Copy out every one of the following records verbatim, leaving the pictures out of your answer.

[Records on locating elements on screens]
>>>>

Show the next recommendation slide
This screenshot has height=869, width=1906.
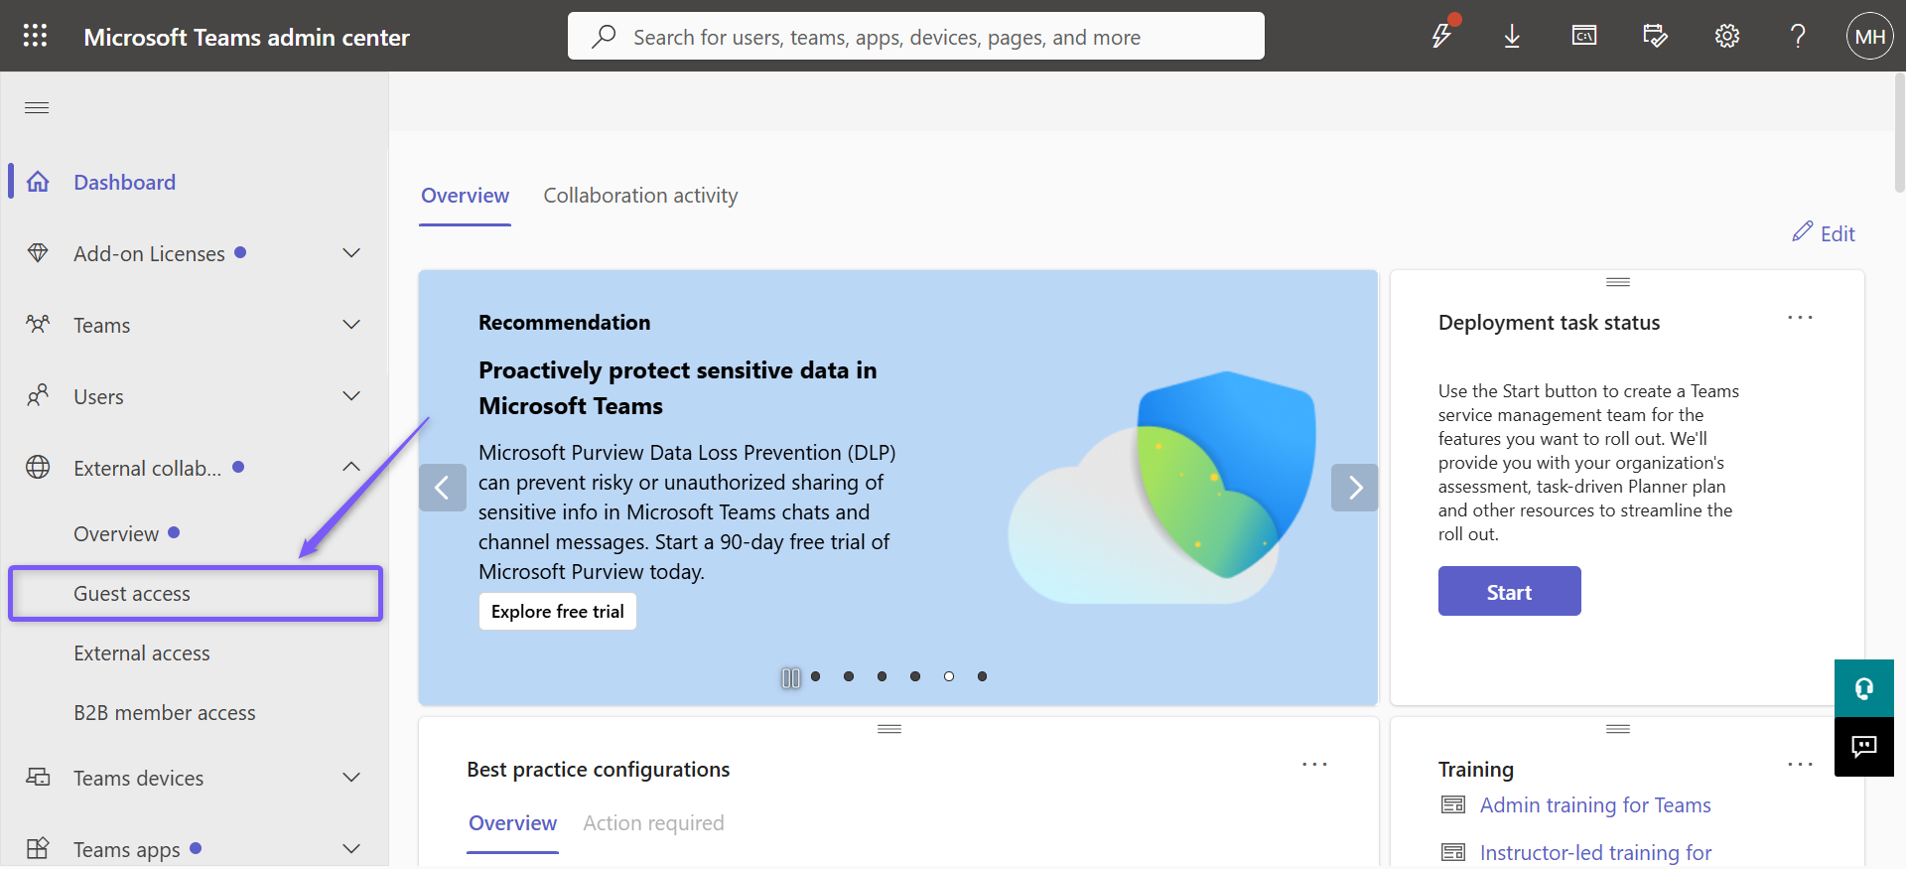click(1355, 488)
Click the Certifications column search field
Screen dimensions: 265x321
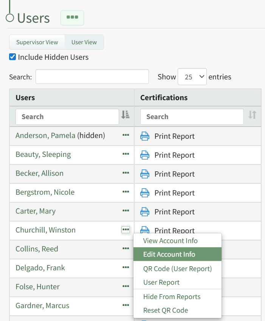tap(192, 117)
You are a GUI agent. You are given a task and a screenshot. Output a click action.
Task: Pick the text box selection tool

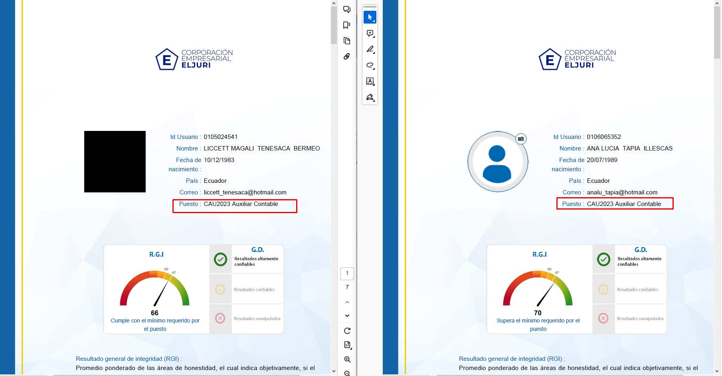(x=370, y=81)
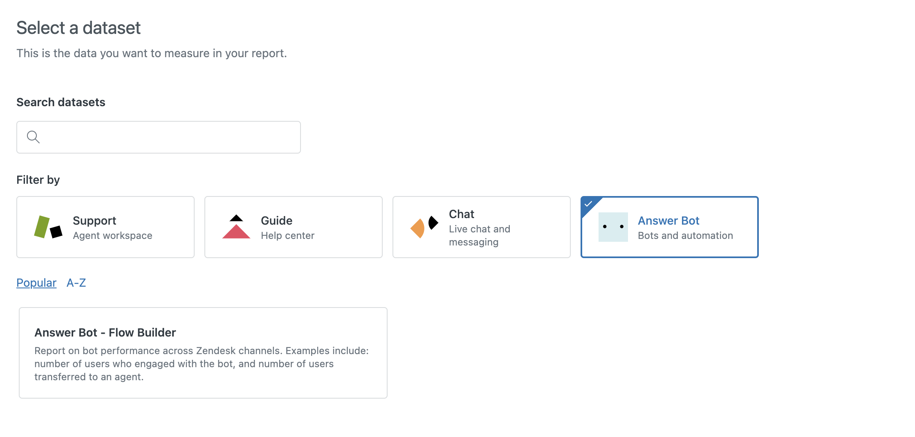The width and height of the screenshot is (915, 437).
Task: Switch to A-Z sorting
Action: [76, 283]
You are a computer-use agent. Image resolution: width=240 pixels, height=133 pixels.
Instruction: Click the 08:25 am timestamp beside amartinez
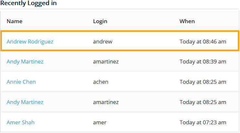203,102
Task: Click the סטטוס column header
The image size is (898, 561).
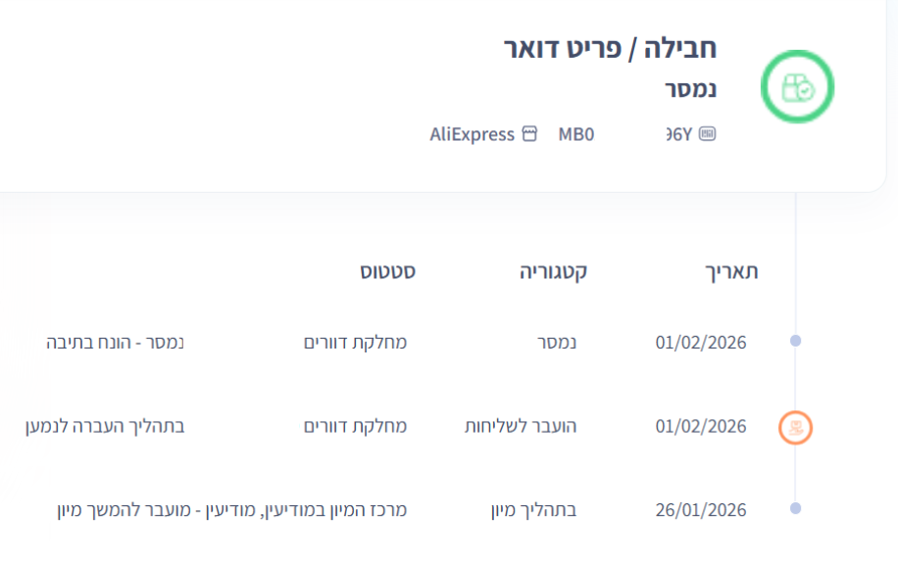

<<<<

OUTPUT OF THE EXERCISE:
Show the next recommendation slide
This screenshot has height=869, width=1906.
click(1355, 488)
Click the Certifications column search field
Screen dimensions: 265x321
tap(192, 117)
You are a GUI agent. You are given a task and a screenshot. Output a click action.
Task: Pick the text box selection tool

(x=370, y=81)
The width and height of the screenshot is (915, 437).
Task: Switch to A-Z sorting
Action: [76, 283]
You are a computer-use agent. Image resolution: width=240 pixels, height=133 pixels.
Instruction: Click the 08:25 am timestamp beside amartinez
203,102
Task: Click the סטטוס column header
The image size is (898, 561).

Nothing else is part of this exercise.